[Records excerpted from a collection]
★ ★ ★
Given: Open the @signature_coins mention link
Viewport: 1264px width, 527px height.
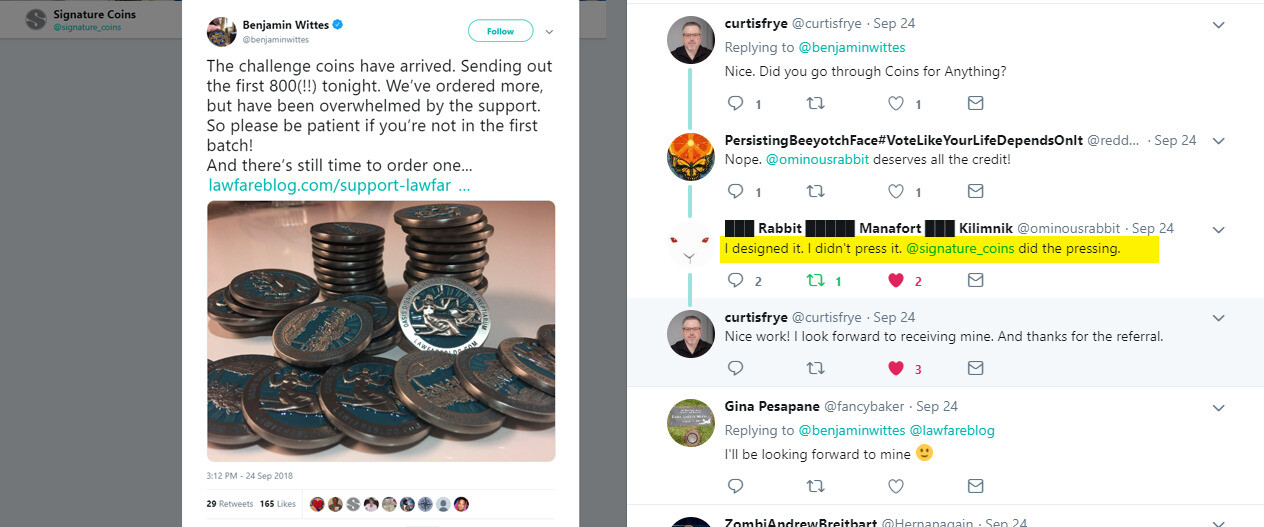Looking at the screenshot, I should [959, 248].
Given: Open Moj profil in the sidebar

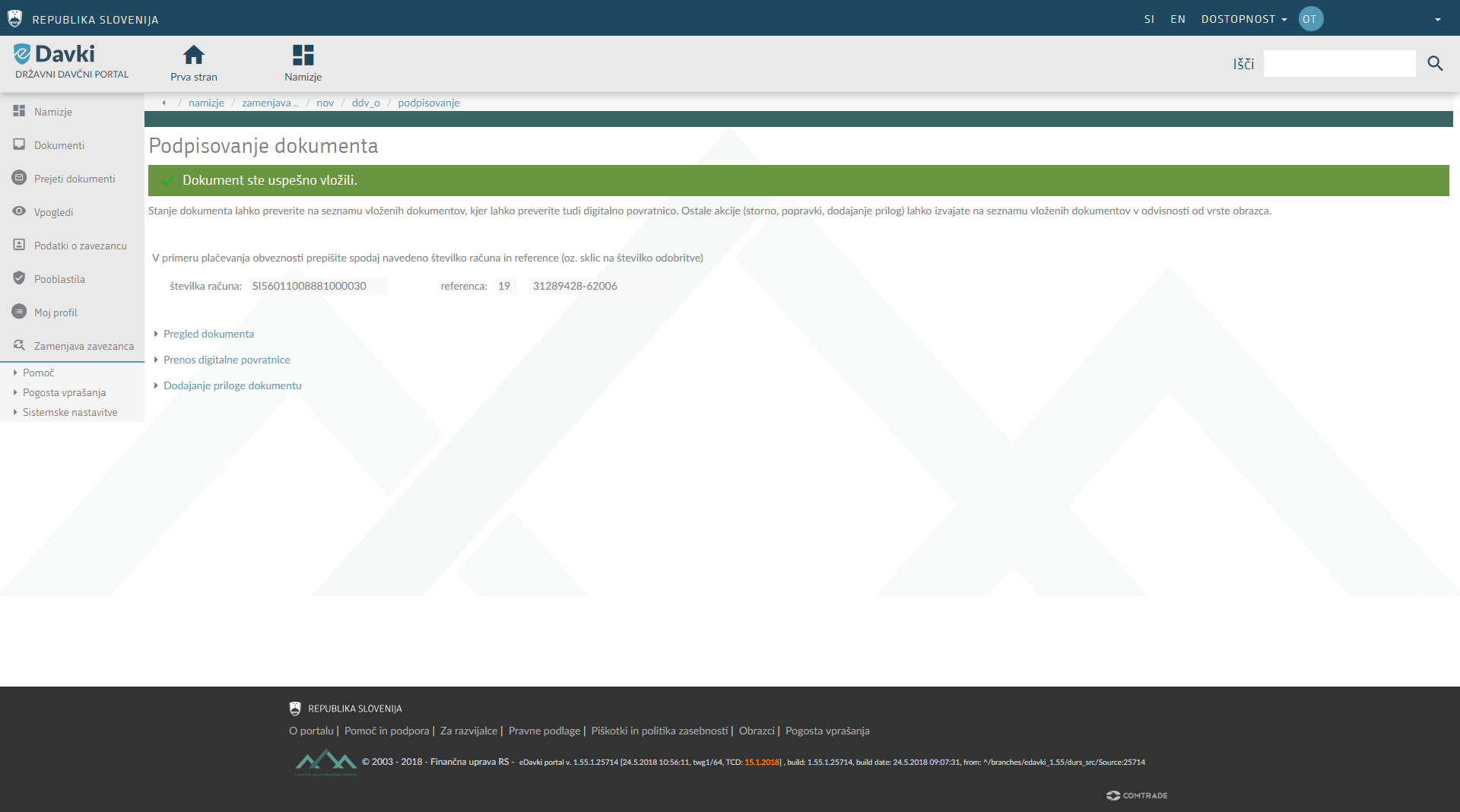Looking at the screenshot, I should 55,312.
★ ★ ★
● **What you are asked to do**
An exact transcription of the data above is needed, without the pictures.

● **Finished exercise**
Given: Open the @signature_coins mention link
Viewport: 1264px width, 527px height.
Looking at the screenshot, I should [959, 248].
Given: Open Moj profil in the sidebar

Looking at the screenshot, I should 55,312.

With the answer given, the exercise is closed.